There was a small crowd of people out front, and it sounded like they were in a shouting match with a police officer who stood with h
is back to me. There was something to be said for the view. His broad shoulders stretched the fabric of his black uniform shirt, and his pants hung on his backside in a way that made me reconsider my usual apathy about men’s butts. His dark-brown hair was trimmed close to his head, and he was tall enough that he towered over some of the women in the small group carrying signs that read THE SUN SHINES WHEN SUMMER’S HOME and WELCOME BACK TO SWEET BRIAR, AMERICA’S DARLING!
“We have every right to be here!” a woman shouted, raising her sign.

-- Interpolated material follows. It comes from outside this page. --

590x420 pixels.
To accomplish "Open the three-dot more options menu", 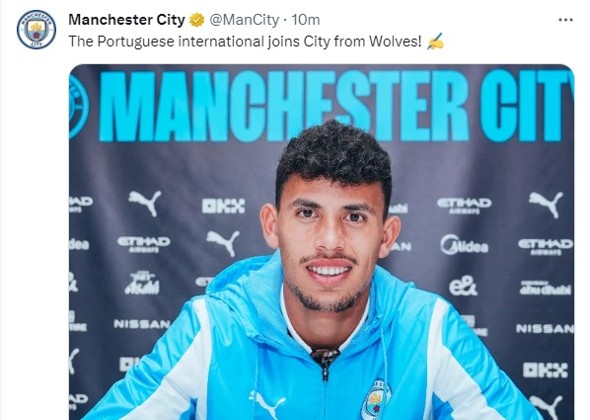I will pyautogui.click(x=566, y=20).
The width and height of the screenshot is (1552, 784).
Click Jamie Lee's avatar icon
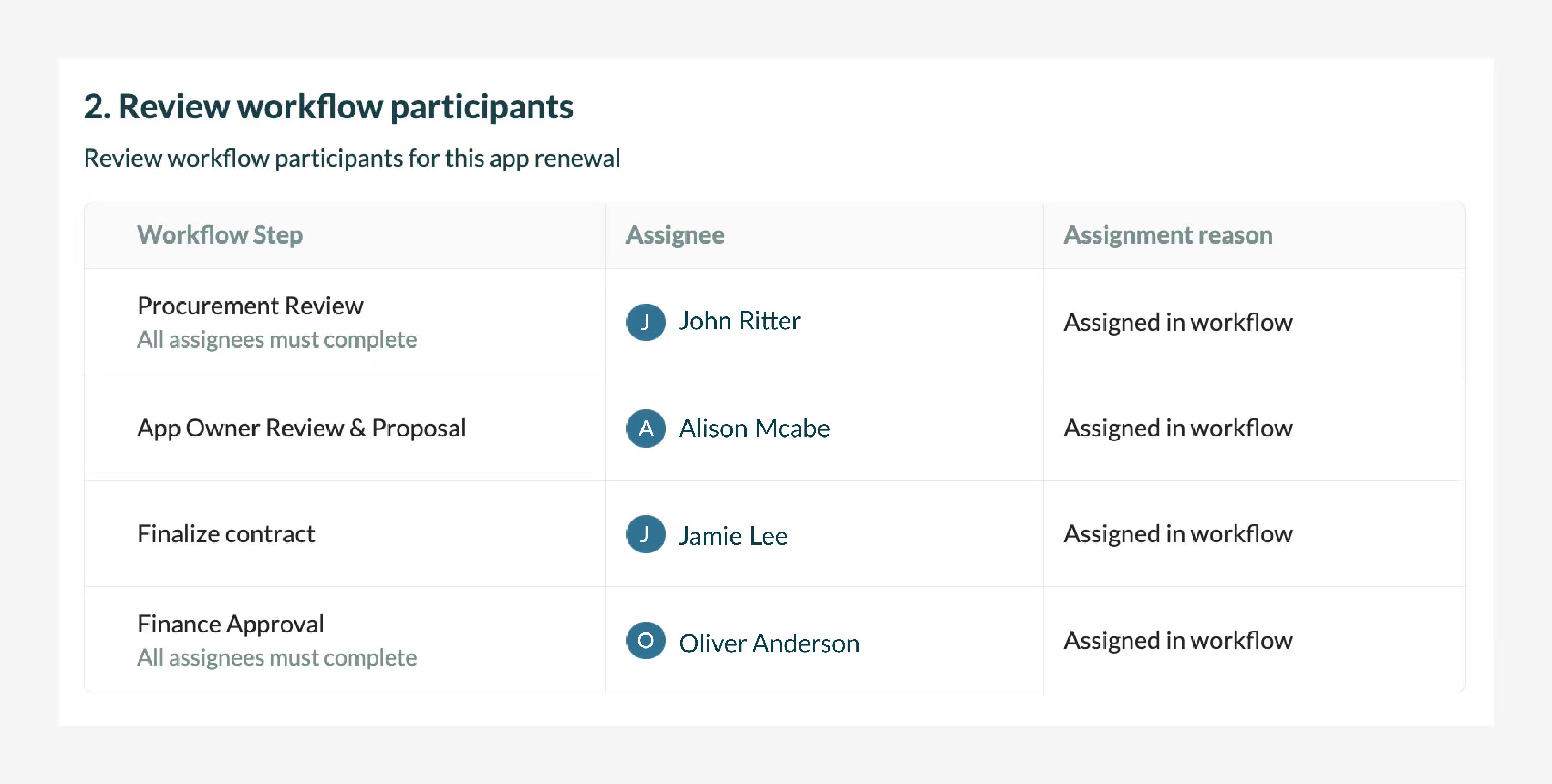pyautogui.click(x=645, y=534)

A Lab-mix dog sat at her feet, and each time she lifted up her sign, she yanked his leash tight. “And just because you don’t want them here doesn’t mean you can make us leave!”

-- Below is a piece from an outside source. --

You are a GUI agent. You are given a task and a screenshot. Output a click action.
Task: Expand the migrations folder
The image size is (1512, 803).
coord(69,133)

“That’s right!” another woman yelled. “It’s our God-given right to assemble.”
“You’re blocking the sidewalk, Sonya,” the officer said with strained patience. “You can assemble, but Hugo’s pissed because people can’t get around you to the barbershop.”
Sonya’s righteous anger faded some. “Oh.”
He made a sideways motion with his hand. “Now if you’d just clear a path for the passersby, you would make my life a hell of a lot easier.”
His voice was familiar, and horror washed through me when I realized why. It just figured that the first person I’d run into was my old boyfriend.
This was not how I wanted him to see me again . . . in yoga pants and a T-shirt stained with coffee from when the plane had hit a pocket of turbulence. My hair wasn’t so bad, but I wasn’t sure my breath was ready to be up close and personal. Not that we would be getting up close and personal, of course.
The women had noticed I was standing to the side. Letting out squeals of excitement, they rushed at me, signs raised like they were going into battle. Luke spun around to face me, surprise filling his eyes, and the women pushed him toward me in their eagerness to greet me.
The dog had burst forward in excitement the second his owner joined the surge, and he ran around our legs, wrapping the leash line around them and pulling us closer together.
I started to lose balance and fall forward—straight into Luke’s broad chest. He was losing balance too, and it became painfully evident we were going to crash into the brick building. Wrapping his arms around me and pulling me closer, he twisted and slammed into the wall, taking the brunt of the impact on his right shoulder and side. He’d gripped me tightly enough that I only crashed into the muscles on his arms.